Questa malattia mi ha portato a subire due interventi, la chemioterapia, la terapia ormonale e la radioterapia. Se mi guardo indietro non ho ricordi dolorosi: tanti disagi ma anche tante persone che mi hanno sostenuto con affetto, a cominciare da medici, infermieri, amici, la mia famiglia, i compagni di fede che hanno sempre pregato con me e per me. Alla fine i ricordi che rimangono sono quelli dell’affetto e del calore che ho sentito da parte di tutti.

Tutte queste vicende mi hanno portato a un modo diverso di vivere: con meno senso del dovere e più sincerità, nel senso di non mettere distanza tra i miei desideri e la mia vita più profonda. Ho pregato proprio per riavvicinare la mia vita al significato fondamentale dell’esistenza.

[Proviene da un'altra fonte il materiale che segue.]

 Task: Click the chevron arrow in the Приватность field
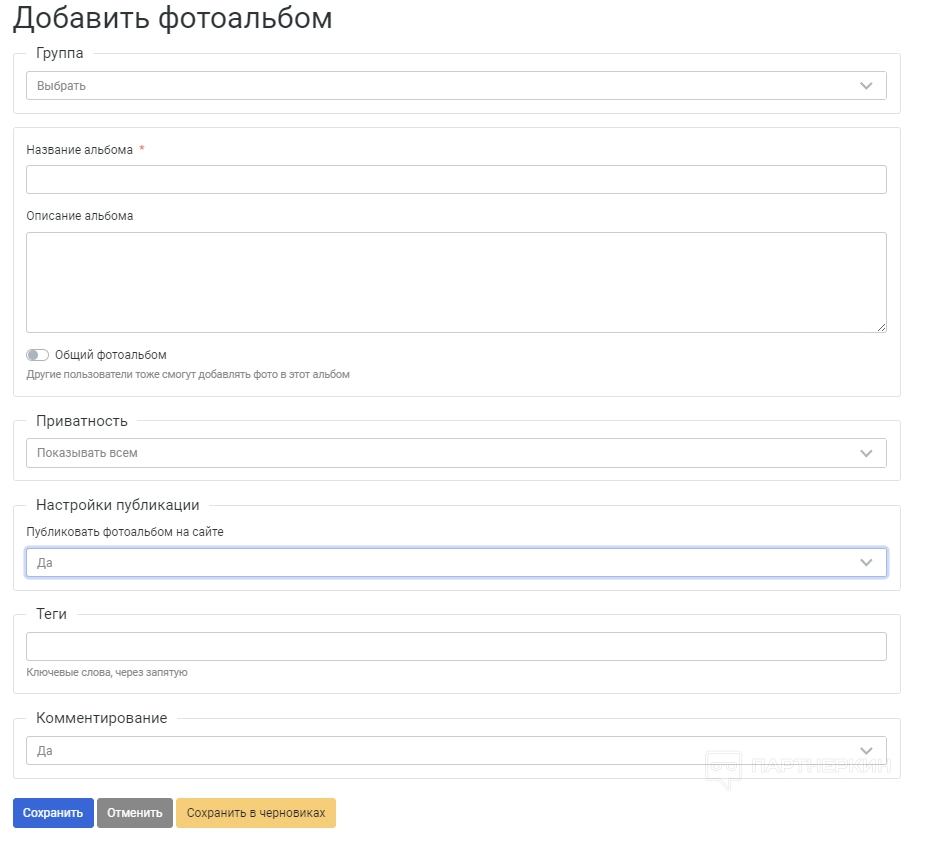coord(866,453)
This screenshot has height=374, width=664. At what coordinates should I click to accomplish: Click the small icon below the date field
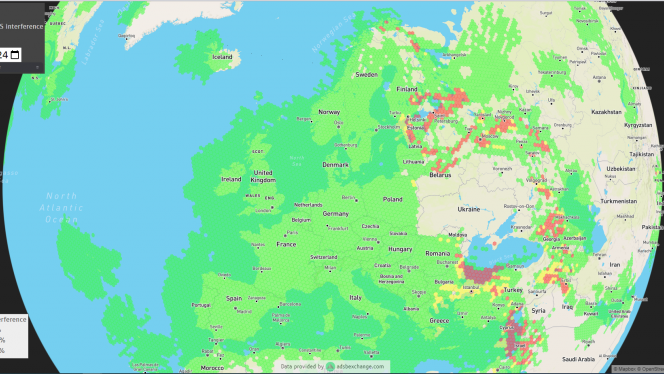click(x=37, y=67)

Lo dimostrano le tante cose che sono avvenute in questo periodo.

Una fra le tante: io da due anni vivo sola con Erik, il mio cane, e sono sempre stata bene, non ho mai sentito il bisogno di vivere con qualcuno. Questa vicenda tra convalescenze e malesseri di vario tipo invece mi ha fatto cambiare idea. Ma era un’impresa difficile da realizzare, visto che non avevo nemmeno una stanza a disposizione. Ma siccome la realtà supera sempre l’immaginazione, una collega di lavoro aveva bisogno di un posto dove stare ed è venuta a con me: voleva dormire rigorosamente sul divano, non voleva una stanza per sé, aveva pochissimi vestiti quindi non ha avuto bisogno di mobili o armadi suoi, rigovernava sempre e rigorosamente lei, puliva il giardino, andava fuori a comprare tutto quello di cui avevo bisogno e inoltre mi pagava.

Adesso sono tornata a vivere da sola, ogni sei mesi i controlli, ogni sei mesi comunque faccio i conti con la morte. Nel senso che non mi voglio dimenticare che la vita è qualcosa da conquistare, che non va mai data per scontata, che non va mai buttata via e quindi va vissuta con un grande senso di speranza che deve conquistare e influenzare tutti coloro che ti sono intorno.

Quando sento la morte più vicina, allora mi immagino di parlare con mio figlio l’ultima volta e di lasciargli in eredità un grande amore per la vita e il coraggio di vincere sulle più grandi paure.

Anche i miei genitori, che prima mi davano il pensiero di vederli invecchiare e la sensazione di lontananza di chi poteva pensare a me, adesso mi ispirano una grande tenerezza: il loro essere bisognosi del mio aiuto e della mia presenza mi rende felice per poter avere l’occasione di restituire, con grande senso di gratitudine, tutto ciò che loro hanno dato a me.

Insomma, non posso dire alla fine di questa vicenda, perché forse questa vicenda non finirà mai, ma grazie a questa malattia ho trovato un grande senso della vita.

Tesoro che mi accompagnerà fino alla fine, in qualsiasi momento questa fine dovesse arrivare.